Extend the Succot holiday message with new writing that picks up after its last sentence.

**Source passage**:
--------------------
OCTOBER 2-11, 2009 15-23 TISHREI 5770
"Then Jacob journeyed to Succot and built himself a house, and for his livestock he made succot." (Beresheet 33:17)
The Tur writes in his brother's name that the holiday of Succot, the third of the trio of the Shalosh Regalim, corresponds to Ya'akob Abinu. It is Ya'akob Abinu who coins the very name of this holiday, as it states in Parashat Vayishlah, "He built succot, huts, for his flock." The word flock, "miknehu," can also mean "his acquisitions. So the pasuk says that Ya'akob built for himself a house, but for his acquisitions he built succot, temporary booths.
The Sefer Nahal Kidumim explains that the great sadikim strive to build a permanent house in the next world, by observing the misvot and studying Torah. However, their worldly possessions they regard as temporary. This is the meaning of what Ya'akob did. He built for himself a permanent house for the next world but he regarded his possessions as only temporary things. This should be our attitude on the holiday of Succor, the holiday named by Ya'akob with his life's philosophy. Sitting in the Succah, a temporary booth, is a misvah which attains for us a permanent home in the next world, and our permanent home should be considered as a temporary booth.
As the holiday approaches, Rabbi Eytan Kobre suggests a short Succah quiz: When we come home from shul, do we first make our way to our home-for-the-week, the Succah, or to the familiar comfort of that wood or brick fortress nearby? Have we tried to furnish our Succah in a way that gives it the homey, inviting feel of a place where we and our family will enjoy spending time on a holiday afternoon? Do we make time for ourselves to sit quietly and just be in the Succah and absorb the precious air? The Succah has a air of holiness which the holy books describe that it is like the air of the Land of Israel and the Bet Hamikdash. Enjoy the holiday and absorb the spirit.
Shabbat Shalom, and Tizku Leshanim Rabot. Rabbi Reuven Semah
As we finish Yom Kippur and experience a beautiful closeness with Hashem, we now sit in the succah, which is like sitting in Hashem's clouds of glory. The message of the succah can be both sobering and encouraging. To the powerful and wealthy, the succah says, "Do not rely on your fortune; it is transitory. Even your castle is no more secure than a succah. If you are safe, it is because G-d shelters you as He did your ancestors when all they had was a booth over their heads. Let the starry sky you see through your s'chach teach you to build your castle on a foundation of faith under the benevolent gaze of Hashem."
To the poor and downtrodden, the succah says, "Are you more helpless than millions of your ancestors in the wilderness, without food, water or shelter? What sustained them? Who provided for them? Look around at your succah's frail walls and at the stars through its roof. Let it remind you that Israel became a nation living in such 'mansions' and that's where they became a great and G-dly nation."
--------------------
**Data block**:
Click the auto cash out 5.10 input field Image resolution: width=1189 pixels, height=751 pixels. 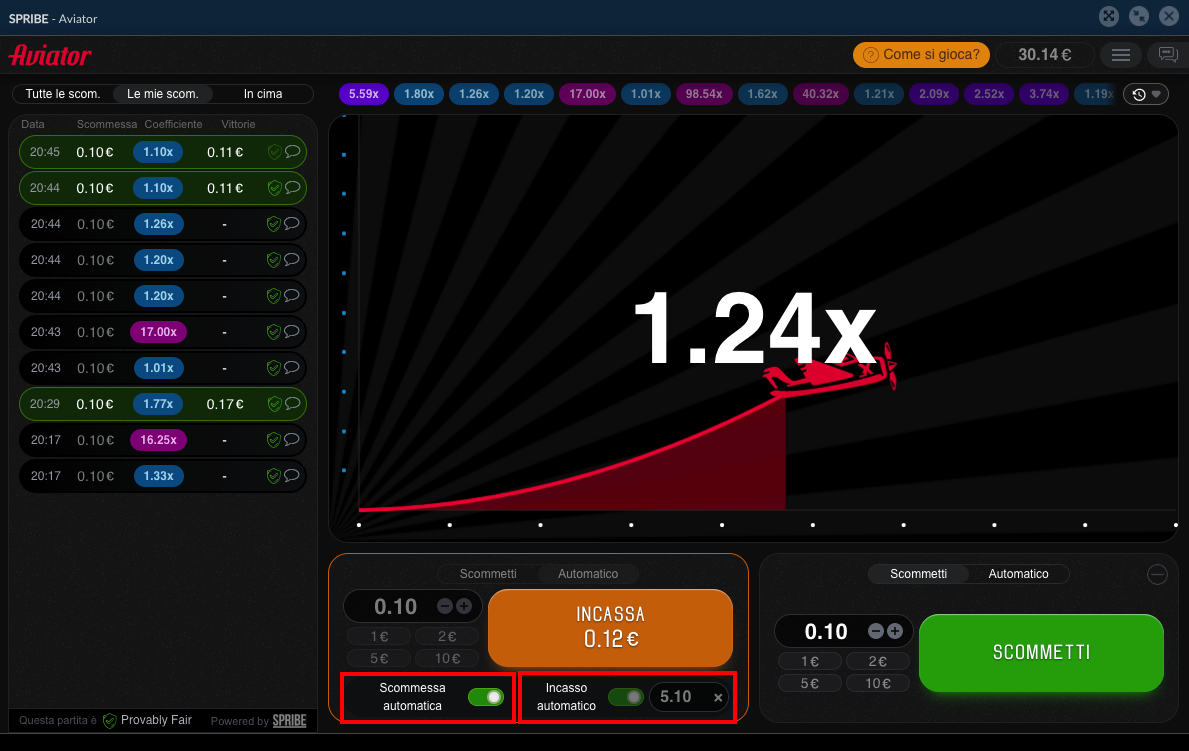[677, 697]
--------------------
**Result**:
Let us enjoy the holiday of Succot with the message that we are in Hashem's Hands at all times. By putting our complete faith in Him we will feel secure and tranquil and appreciate everything we have. Especially during these turbulent and trying times, we need to strengthen our faith that Hashem is the One Who can and will protect us, and the succah is the symbol of being in Hashem's Hands. May we merit to dwell in the succah which will be built for the righteous very soon in our days, Amen. Tizku Leshanim Rabot! Rabbi Shmuel Choueka
When we make Kiddush the first night of Succot, why is the berachah of Lesheb BaSuccah made first and then Shehehiyanu, while on the second night the order is reversed?
Biblically, the Yom Tob of Succot is to be celebrated one day, the fifteenth of Tishrei. The new month would be established by Bet Din on the testimony of witnesses who saw the new moon, and then messengers were dispatched to inform the public. The communities of Israel and the Diaspora that would not be reached by mid month, celebrated Yom Tob for two days out of doubt as to which day was the 15th. Though we now have a pre-calculated calendar, we continue the "custom of our parents" and observe Yom Tob two days.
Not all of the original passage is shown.